Sfora psów przytargała na prywatną posesję ludzką rękę. Właściciel domu we wsi Kałuszyn koło Legionowa zgłosił to na policję. 18 marca funkcjonariusze w pobliskim lesie znaleźli wypalone ognisko, przy którym leżały poćwiartowane fragmenty ciała.
Okazało się, że są to zwłoki
51-letniego Dariusza S., przedsiębiorcy spod Ciechanowa, który robił interesy w Legionowie. Elementy jego ubrania rozpoznała rodzina. Został zastrzelony.
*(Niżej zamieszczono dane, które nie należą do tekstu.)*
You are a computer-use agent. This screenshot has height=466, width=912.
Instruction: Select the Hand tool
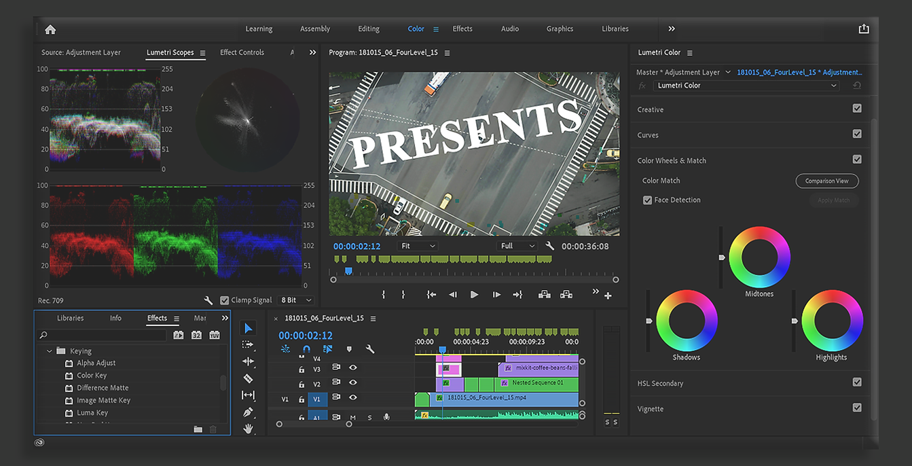[249, 428]
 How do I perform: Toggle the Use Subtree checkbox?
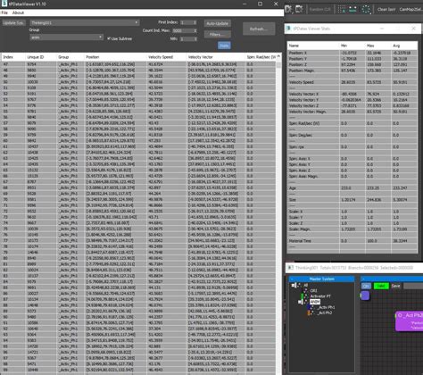[109, 38]
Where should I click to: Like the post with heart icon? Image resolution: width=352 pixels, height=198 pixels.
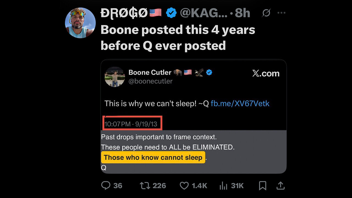tap(184, 186)
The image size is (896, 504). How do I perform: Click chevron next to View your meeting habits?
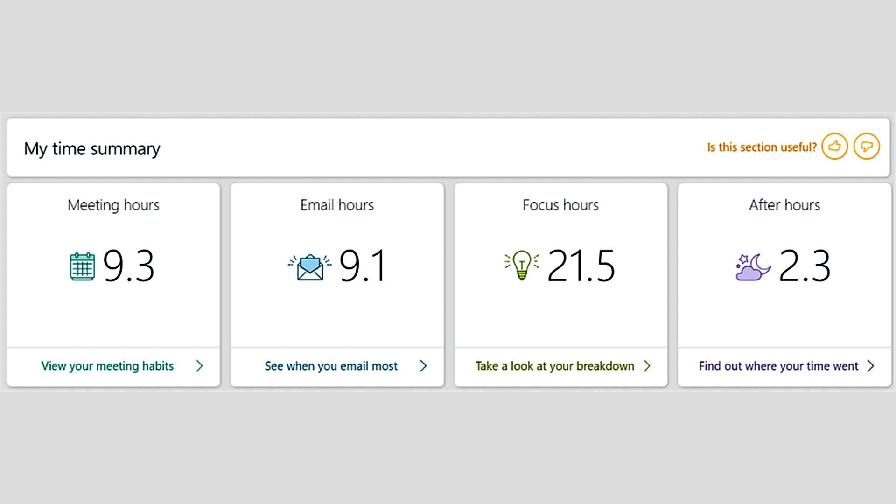point(200,366)
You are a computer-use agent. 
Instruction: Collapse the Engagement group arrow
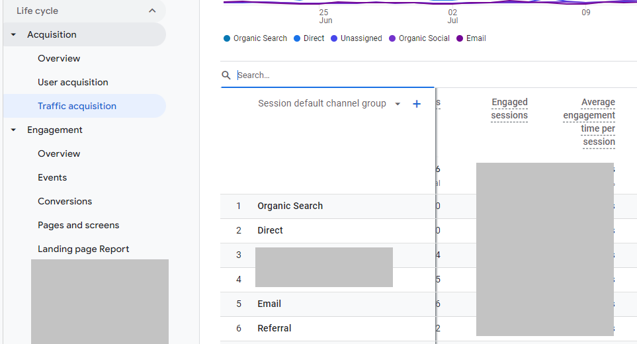pos(14,130)
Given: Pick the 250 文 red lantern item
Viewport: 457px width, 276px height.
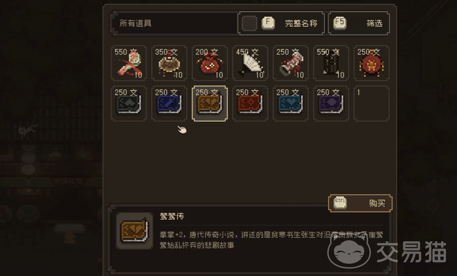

Żona zgłosiła zaginięcie Dariusza S. 11 lutego. Poszukiwaniami zajmowały się policja oraz fundacja Itaka. Na Białołęce znaleziono terenowego nissana należącego do mężczyzny.
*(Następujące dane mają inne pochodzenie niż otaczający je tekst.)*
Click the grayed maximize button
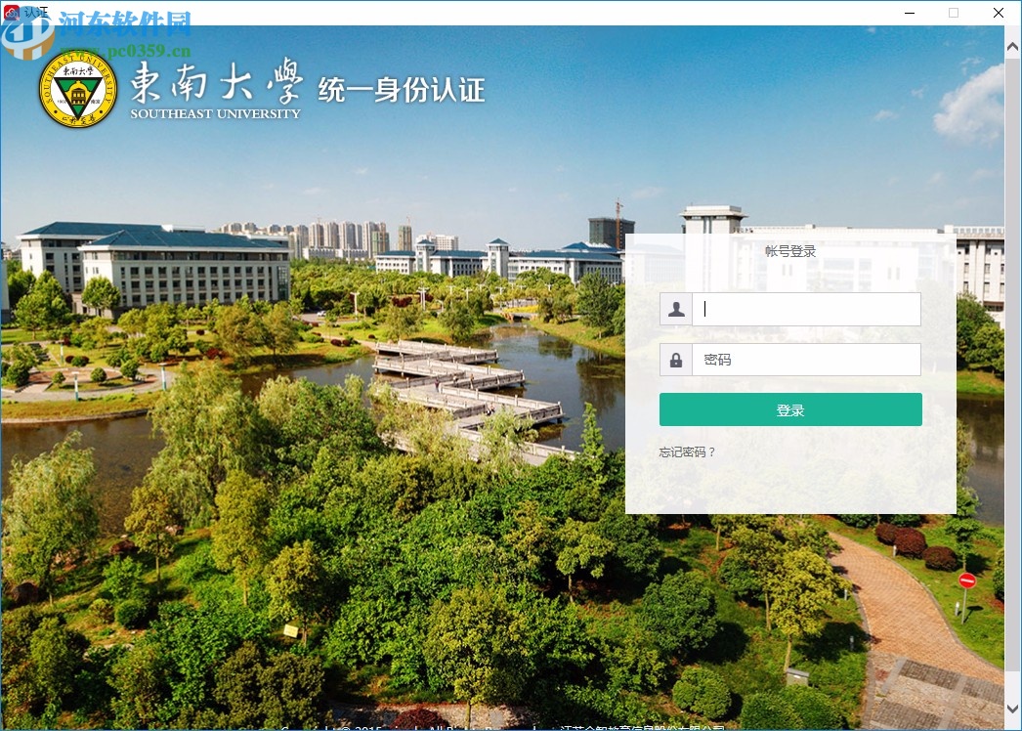953,13

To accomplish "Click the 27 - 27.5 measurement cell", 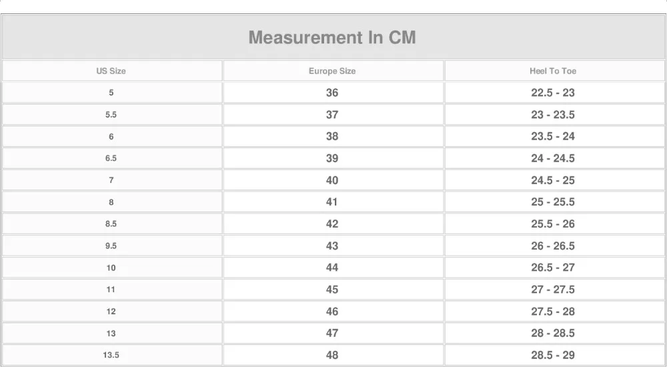I will pyautogui.click(x=554, y=289).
Prawdopodobnie policjant był ostatnią osobą, która widziała biznesmena - Maciej Karczyński, rzecznik stołecznej policji
Interesy z policjantem
Po odnalezieniu zwłok w lesie policjanci z Wydziału Terroru Kryminalnego i Zabójstw zaczęli prześwietlać znajomych denata. Mężczyzna prowadził interesy na rynku nieruchomości, m.in. skupował ziemię, ale także wynajmował powierzchnie handlowe dla sklepikarzy.